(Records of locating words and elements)

▼▼▼

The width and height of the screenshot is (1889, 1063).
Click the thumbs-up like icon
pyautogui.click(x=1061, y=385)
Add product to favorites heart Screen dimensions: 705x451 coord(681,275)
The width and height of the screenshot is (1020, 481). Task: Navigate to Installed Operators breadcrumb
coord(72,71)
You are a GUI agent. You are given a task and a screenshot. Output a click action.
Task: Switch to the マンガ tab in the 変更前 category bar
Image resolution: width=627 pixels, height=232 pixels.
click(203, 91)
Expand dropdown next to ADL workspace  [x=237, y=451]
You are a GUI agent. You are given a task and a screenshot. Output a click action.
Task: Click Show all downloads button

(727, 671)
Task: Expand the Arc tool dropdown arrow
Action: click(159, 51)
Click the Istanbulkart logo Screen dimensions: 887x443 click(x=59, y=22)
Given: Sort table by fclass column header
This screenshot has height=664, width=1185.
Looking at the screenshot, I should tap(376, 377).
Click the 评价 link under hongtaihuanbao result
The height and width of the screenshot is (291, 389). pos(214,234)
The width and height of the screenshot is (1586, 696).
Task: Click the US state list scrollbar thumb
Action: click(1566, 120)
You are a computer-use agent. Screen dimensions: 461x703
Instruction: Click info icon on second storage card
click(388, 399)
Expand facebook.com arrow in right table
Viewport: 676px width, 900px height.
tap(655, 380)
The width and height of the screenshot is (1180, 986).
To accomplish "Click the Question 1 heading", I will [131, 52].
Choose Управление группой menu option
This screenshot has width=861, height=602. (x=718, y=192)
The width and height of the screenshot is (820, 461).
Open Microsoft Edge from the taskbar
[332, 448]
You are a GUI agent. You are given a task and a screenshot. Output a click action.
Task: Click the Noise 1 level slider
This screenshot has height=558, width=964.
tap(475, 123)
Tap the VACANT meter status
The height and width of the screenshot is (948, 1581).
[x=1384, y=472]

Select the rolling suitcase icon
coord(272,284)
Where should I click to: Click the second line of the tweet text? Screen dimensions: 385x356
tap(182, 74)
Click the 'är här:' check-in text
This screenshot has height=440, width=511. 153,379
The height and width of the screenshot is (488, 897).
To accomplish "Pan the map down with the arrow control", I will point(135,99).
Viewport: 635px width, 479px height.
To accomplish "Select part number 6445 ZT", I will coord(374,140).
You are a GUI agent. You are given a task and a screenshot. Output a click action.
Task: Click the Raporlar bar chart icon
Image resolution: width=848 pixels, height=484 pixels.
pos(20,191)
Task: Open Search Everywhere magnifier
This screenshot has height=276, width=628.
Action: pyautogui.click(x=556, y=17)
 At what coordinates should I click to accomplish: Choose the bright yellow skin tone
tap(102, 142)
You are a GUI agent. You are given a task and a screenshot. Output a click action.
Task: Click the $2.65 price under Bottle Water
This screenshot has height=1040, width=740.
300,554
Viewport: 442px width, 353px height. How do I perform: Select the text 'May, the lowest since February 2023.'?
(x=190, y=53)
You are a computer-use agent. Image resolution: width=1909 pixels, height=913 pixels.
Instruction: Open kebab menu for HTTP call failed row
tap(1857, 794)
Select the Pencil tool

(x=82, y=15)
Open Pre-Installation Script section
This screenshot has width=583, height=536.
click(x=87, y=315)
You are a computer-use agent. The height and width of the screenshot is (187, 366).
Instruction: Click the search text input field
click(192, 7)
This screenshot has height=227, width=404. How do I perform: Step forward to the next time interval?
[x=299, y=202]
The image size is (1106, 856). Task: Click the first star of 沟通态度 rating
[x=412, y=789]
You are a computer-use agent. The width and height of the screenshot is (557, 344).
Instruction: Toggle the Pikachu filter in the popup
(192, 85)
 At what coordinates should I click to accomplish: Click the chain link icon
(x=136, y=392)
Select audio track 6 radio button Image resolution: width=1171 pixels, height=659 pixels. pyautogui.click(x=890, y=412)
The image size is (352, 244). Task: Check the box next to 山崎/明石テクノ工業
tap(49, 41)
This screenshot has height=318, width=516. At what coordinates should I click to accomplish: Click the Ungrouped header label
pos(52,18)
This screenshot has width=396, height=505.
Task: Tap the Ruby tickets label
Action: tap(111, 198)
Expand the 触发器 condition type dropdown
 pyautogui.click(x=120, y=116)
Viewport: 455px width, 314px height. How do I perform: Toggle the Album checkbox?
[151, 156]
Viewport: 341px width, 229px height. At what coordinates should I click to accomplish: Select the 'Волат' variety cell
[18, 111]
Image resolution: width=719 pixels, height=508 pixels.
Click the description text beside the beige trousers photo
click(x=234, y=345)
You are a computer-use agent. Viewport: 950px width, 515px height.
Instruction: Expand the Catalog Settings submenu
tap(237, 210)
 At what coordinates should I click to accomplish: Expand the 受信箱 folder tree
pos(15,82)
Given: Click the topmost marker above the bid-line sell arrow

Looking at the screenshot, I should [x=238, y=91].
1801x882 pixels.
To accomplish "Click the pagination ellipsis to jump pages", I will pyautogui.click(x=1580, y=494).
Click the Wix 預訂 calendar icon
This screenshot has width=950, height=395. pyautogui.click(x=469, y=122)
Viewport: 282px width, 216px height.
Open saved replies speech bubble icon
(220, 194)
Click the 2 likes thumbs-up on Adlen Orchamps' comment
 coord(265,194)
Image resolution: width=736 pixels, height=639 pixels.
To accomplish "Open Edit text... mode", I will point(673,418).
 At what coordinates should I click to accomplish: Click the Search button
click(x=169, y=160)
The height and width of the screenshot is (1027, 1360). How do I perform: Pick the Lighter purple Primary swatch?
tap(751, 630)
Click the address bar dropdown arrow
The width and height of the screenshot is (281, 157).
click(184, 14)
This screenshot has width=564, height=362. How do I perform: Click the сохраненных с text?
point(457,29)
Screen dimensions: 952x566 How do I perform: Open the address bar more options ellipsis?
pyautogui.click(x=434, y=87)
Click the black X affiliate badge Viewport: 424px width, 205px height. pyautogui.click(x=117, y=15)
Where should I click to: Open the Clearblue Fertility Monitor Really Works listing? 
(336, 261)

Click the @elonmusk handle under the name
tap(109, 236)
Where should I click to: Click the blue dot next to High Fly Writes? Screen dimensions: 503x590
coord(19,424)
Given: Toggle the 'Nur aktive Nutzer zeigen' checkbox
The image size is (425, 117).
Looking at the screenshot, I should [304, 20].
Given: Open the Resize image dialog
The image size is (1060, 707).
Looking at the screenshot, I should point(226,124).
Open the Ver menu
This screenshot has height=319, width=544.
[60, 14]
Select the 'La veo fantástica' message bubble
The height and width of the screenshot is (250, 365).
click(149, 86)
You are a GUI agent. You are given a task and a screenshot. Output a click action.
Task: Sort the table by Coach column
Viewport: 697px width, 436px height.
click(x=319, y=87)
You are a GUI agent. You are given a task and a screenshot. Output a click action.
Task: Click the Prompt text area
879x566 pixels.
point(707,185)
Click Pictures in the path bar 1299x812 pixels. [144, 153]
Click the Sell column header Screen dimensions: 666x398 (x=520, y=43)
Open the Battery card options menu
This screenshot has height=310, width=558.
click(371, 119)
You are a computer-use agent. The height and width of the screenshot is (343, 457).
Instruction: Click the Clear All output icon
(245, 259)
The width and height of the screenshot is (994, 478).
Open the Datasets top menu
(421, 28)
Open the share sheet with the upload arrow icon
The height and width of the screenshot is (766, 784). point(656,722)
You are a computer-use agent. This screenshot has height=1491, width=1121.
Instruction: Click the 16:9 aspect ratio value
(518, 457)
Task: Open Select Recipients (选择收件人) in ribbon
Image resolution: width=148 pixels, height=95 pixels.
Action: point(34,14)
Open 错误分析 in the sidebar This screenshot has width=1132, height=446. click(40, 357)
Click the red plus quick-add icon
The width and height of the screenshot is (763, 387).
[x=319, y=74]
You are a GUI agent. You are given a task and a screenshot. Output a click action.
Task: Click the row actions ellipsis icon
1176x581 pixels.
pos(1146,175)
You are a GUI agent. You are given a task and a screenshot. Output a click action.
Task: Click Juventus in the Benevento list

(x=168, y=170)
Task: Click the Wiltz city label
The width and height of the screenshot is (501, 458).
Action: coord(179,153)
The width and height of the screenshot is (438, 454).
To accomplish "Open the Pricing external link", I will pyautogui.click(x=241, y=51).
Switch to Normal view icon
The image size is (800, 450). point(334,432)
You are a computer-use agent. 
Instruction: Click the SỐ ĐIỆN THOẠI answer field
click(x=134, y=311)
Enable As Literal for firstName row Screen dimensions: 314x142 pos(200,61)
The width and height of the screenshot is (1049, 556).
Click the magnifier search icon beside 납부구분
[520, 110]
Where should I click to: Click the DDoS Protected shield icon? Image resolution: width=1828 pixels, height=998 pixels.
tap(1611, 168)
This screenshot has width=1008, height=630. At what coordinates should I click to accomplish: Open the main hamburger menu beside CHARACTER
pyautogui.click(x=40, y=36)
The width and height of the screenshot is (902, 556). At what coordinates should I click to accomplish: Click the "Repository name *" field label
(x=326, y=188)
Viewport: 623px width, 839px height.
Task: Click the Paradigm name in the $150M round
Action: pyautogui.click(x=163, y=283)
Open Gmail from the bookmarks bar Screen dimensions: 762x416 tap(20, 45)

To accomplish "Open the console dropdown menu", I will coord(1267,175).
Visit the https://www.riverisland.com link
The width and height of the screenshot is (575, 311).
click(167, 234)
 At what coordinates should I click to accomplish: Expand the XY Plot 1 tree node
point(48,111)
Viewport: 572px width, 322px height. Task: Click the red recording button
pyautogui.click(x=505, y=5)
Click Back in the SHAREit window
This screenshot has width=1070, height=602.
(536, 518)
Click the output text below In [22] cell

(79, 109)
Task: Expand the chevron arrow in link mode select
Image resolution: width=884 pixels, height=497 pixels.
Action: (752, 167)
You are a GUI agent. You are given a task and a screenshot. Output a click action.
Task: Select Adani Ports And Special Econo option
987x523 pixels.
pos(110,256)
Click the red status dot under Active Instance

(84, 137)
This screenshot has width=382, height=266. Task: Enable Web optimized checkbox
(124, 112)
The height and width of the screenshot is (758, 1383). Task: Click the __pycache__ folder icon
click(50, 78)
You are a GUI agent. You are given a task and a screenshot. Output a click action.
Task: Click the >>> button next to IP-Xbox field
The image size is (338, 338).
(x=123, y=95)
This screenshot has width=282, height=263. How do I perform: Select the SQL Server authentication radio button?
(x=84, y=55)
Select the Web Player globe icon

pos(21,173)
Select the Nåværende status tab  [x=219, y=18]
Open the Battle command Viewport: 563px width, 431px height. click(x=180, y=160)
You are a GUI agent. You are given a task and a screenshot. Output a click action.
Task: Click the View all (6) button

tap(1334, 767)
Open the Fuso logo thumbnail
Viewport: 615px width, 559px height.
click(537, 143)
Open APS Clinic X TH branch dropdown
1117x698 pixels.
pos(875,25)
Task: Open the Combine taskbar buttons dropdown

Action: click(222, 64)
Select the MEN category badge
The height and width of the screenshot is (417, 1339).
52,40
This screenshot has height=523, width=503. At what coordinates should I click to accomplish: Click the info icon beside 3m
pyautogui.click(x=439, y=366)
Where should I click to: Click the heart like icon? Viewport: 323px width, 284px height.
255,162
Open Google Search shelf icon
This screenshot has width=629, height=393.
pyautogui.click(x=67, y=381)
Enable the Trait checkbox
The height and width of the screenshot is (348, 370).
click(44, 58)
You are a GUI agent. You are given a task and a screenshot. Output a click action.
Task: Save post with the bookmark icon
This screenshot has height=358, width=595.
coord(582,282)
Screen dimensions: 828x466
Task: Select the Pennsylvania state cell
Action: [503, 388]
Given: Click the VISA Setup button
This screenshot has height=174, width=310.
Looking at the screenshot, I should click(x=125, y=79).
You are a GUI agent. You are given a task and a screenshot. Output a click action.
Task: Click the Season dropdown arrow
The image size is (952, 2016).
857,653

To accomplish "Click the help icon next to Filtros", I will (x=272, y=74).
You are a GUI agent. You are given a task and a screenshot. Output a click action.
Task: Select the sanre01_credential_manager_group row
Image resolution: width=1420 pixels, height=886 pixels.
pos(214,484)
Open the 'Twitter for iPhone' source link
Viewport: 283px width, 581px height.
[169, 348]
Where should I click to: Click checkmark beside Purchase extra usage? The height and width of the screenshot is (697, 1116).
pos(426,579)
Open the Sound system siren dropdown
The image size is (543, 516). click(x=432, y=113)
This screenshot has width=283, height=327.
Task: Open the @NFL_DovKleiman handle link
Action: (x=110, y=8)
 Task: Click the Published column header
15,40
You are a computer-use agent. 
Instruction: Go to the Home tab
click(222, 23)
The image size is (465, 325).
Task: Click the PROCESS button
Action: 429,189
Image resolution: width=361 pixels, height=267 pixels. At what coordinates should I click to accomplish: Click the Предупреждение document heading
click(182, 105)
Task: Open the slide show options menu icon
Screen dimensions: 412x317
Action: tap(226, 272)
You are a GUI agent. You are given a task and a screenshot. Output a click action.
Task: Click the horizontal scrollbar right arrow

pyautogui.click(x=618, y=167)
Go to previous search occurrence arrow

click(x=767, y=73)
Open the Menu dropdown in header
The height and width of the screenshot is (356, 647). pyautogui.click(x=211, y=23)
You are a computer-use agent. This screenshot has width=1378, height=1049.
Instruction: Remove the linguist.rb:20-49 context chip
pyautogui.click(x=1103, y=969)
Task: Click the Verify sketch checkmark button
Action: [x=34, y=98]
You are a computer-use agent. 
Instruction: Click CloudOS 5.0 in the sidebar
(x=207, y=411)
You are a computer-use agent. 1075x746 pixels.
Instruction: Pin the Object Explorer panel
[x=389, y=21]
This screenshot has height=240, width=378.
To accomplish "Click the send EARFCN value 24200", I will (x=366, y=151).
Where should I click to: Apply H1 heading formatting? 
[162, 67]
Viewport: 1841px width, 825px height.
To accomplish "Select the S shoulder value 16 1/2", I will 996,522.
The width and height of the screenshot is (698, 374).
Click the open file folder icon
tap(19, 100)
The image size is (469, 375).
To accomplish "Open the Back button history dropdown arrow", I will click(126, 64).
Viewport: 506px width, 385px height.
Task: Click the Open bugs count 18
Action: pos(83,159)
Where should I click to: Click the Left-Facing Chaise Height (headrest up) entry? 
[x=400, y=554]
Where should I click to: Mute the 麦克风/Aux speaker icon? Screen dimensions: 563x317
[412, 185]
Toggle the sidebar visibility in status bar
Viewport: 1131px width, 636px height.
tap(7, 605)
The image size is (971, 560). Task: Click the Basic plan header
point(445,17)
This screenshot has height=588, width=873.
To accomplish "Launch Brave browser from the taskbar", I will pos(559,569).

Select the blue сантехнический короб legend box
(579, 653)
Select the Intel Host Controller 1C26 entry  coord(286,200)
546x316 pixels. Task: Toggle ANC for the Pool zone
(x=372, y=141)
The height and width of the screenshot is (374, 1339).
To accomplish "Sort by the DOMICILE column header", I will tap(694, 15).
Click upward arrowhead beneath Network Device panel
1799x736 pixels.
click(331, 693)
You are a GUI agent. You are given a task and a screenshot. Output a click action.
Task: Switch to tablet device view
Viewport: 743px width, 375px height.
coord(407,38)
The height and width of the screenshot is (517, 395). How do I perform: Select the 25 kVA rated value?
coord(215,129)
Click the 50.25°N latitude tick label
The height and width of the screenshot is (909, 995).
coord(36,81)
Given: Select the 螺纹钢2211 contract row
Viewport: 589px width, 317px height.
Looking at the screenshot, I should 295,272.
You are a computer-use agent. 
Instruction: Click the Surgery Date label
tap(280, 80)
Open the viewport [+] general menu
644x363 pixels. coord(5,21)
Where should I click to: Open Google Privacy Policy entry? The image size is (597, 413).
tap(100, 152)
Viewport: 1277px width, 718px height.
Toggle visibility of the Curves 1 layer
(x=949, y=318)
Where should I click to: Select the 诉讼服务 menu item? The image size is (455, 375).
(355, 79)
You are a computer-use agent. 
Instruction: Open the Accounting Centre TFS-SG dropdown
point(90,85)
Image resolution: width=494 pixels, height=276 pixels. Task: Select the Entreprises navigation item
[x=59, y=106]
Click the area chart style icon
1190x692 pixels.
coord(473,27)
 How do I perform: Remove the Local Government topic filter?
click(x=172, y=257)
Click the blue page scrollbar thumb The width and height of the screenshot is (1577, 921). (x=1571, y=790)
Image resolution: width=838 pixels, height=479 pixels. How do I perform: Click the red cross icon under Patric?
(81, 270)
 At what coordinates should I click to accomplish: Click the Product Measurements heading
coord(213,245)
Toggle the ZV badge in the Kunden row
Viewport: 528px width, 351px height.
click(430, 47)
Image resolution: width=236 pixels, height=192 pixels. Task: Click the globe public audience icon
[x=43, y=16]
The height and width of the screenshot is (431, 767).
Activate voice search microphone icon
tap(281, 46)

▲▲▲

- _Given request_
In the entries above, rewrite everything from the line containing "This screenshot has height=240, width=378." down through the line containing "tap(19, 100)" as a JSON list of strings. Give one string per line and leave out any blank lines.

- _Written solution_
[
  "This screenshot has height=240, width=378.",
  "To accomplish \"Click the send EARFCN value 24200\", I will (x=366, y=151).",
  "Where should I click to: Apply H1 heading formatting? ",
  "[162, 67]",
  "Viewport: 1841px width, 825px height.",
  "To accomplish \"Select the S shoulder value 16 1/2\", I will 996,522.",
  "The width and height of the screenshot is (698, 374).",
  "Click the open file folder icon",
  "tap(19, 100)"
]